2020-06-20 17:19:48

by Dan Aloni

[permalink] [raw]
Subject: [PATCH] xprtrdma: Wake up re_connect_wait on disconnect

Given that rpcrdma_xprt_connect() happens from workqueue context, on cases where
connections don't succeeds, something needs to wake it up. In my case, this has
been observed when the CM callback received `RDMA_CM_EVENT_REJECTED`, and
`rpcrdma_xprt_connect()` slept forever.

This continues the fix in commit 58bd6656f808 ('xprtrdma: Restore wake-up-all to
rpcrdma_cm_event_handler()').

Signed-off-by: Dan Aloni <[email protected]>
CC: Chuck Lever <[email protected]>
---

Notes:
Hi Chuck,

Maybe I missd something, as it is not clear to me how otherwise (without this
patch), re_connect_wait can be woken up in this situation. Please explain?

net/sunrpc/xprtrdma/verbs.c | 1 +
1 file changed, 1 insertion(+)

diff --git a/net/sunrpc/xprtrdma/verbs.c b/net/sunrpc/xprtrdma/verbs.c
index 2ae348377806..8bd76a47a91f 100644
--- a/net/sunrpc/xprtrdma/verbs.c
+++ b/net/sunrpc/xprtrdma/verbs.c
@@ -289,6 +289,7 @@ rpcrdma_cm_event_handler(struct rdma_cm_id *id, struct rdma_cm_event *event)
ep->re_connect_status = -ECONNABORTED;
disconnected:
xprt_force_disconnect(xprt);
+ wake_up_all(&ep->re_connect_wait);
return rpcrdma_ep_destroy(ep);
default:
break;
--
2.25.4


2020-06-20 18:48:31

by Chuck Lever

[permalink] [raw]
Subject: Re: [PATCH] xprtrdma: Wake up re_connect_wait on disconnect

Hi Dan-

> On Jun 20, 2020, at 1:18 PM, Dan Aloni <[email protected]> wrote:
>
> Given that rpcrdma_xprt_connect() happens from workqueue context, on cases where
> connections don't succeeds, something needs to wake it up. In my case, this has
> been observed when the CM callback received `RDMA_CM_EVENT_REJECTED`, and
> `rpcrdma_xprt_connect()` slept forever.

Interesting. My development and testing generates plenty of REJECTED connection
requests, but I never saw this particular failure mode.


> This continues the fix in commit 58bd6656f808 ('xprtrdma: Restore wake-up-all to
> rpcrdma_cm_event_handler()').

The patch looks sensible.
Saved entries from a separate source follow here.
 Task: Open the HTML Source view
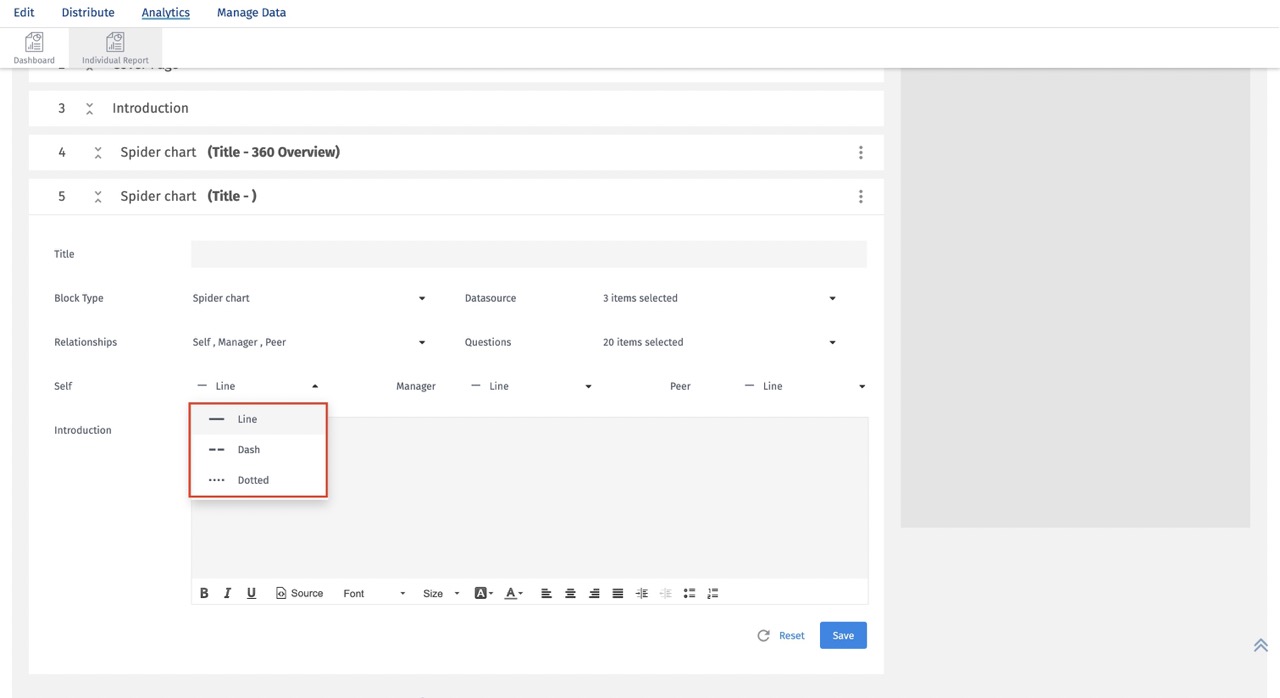coord(299,592)
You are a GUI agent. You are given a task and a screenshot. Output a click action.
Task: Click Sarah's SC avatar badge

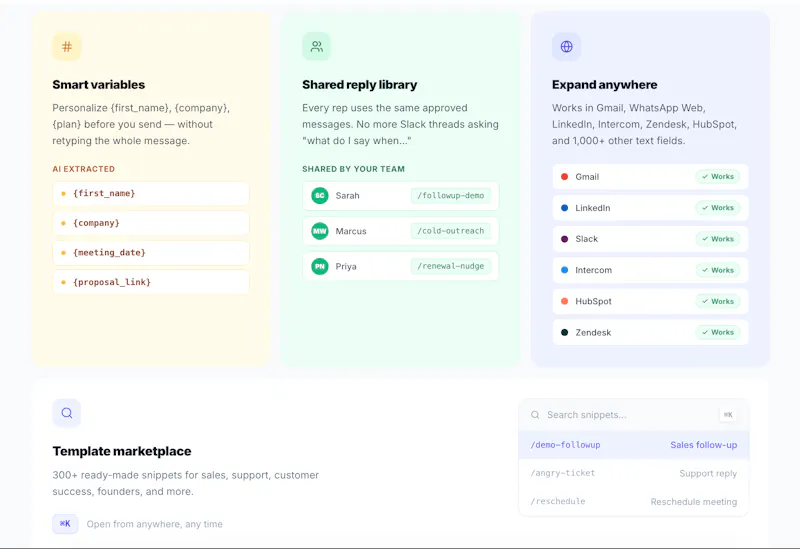[320, 195]
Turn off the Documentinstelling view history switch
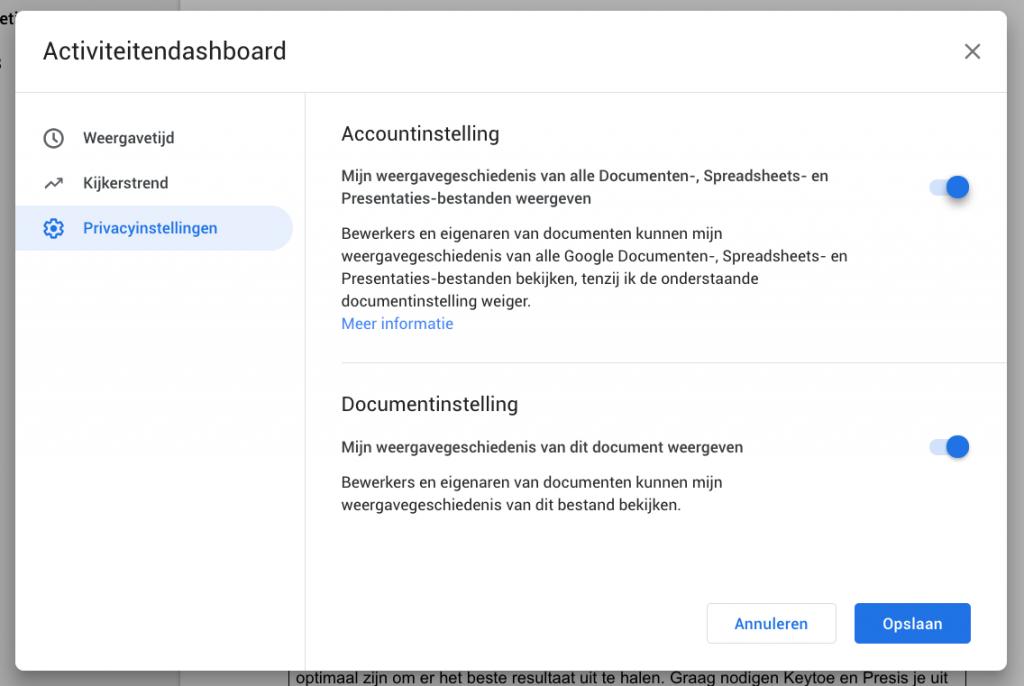Image resolution: width=1024 pixels, height=686 pixels. (x=949, y=447)
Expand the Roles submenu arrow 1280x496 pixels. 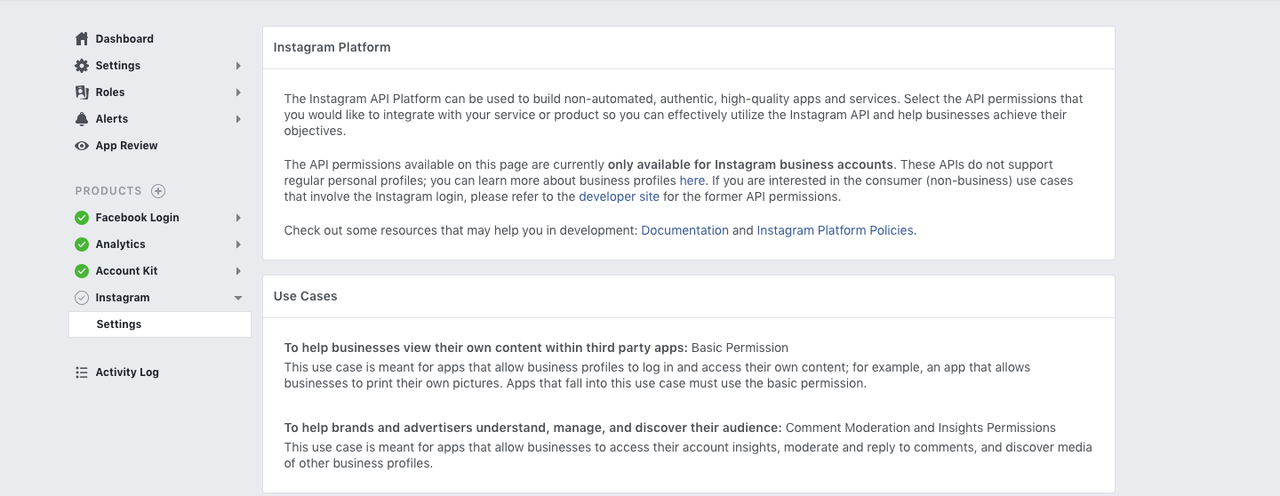238,92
I'll pull it into my test harness.


> Signed-off-by: Dan Aloni <[email protected]>
> CC: Chuck Lever <[email protected]>
> ---
>
> Notes:
> Hi Chuck,
>
> Maybe I missd something, as it is not clear to me how otherwise (without this
> patch), re_connect_wait can be woken up in this situation. Please explain?
>
> net/sunrpc/xprtrdma/verbs.c | 1 +
> 1 file changed, 1 insertion(+)
>
> diff --git a/net/sunrpc/xprtrdma/verbs.c b/net/sunrpc/xprtrdma/verbs.c
> index 2ae348377806..8bd76a47a91f 100644
> --- a/net/sunrpc/xprtrdma/verbs.c
> +++ b/net/sunrpc/xprtrdma/verbs.c
> @@ -289,6 +289,7 @@ rpcrdma_cm_event_handler(struct rdma_cm_id *id, struct rdma_cm_event *event)
> ep->re_connect_status = -ECONNABORTED;
> disconnected:
> xprt_force_disconnect(xprt);
> + wake_up_all(&ep->re_connect_wait);
> return rpcrdma_ep_destroy(ep);
> default:
> break;
> --
> 2.25.4
>

--
Chuck Lever



2020-06-21 14:53:10

by Chuck Lever

[permalink] [raw]
Subject: Re: [PATCH] xprtrdma: Wake up re_connect_wait on disconnect

Hi Dan-

> On Jun 20, 2020, at 2:46 PM, Chuck Lever <[email protected]> wrote:
>
> Hi Dan-
>
>> On Jun 20, 2020, at 1:18 PM, Dan Aloni <[email protected]> wrote:
>>
>> Given that rpcrdma_xprt_connect() happens from workqueue context, on cases where
>> connections don't succeeds, something needs to wake it up. In my case, this has
>> been observed when the CM callback received `RDMA_CM_EVENT_REJECTED`, and
>> `rpcrdma_xprt_connect()` slept forever.
>
> Interesting. My development and testing generates plenty of REJECTED connection
> requests, but I never saw this particular failure mode.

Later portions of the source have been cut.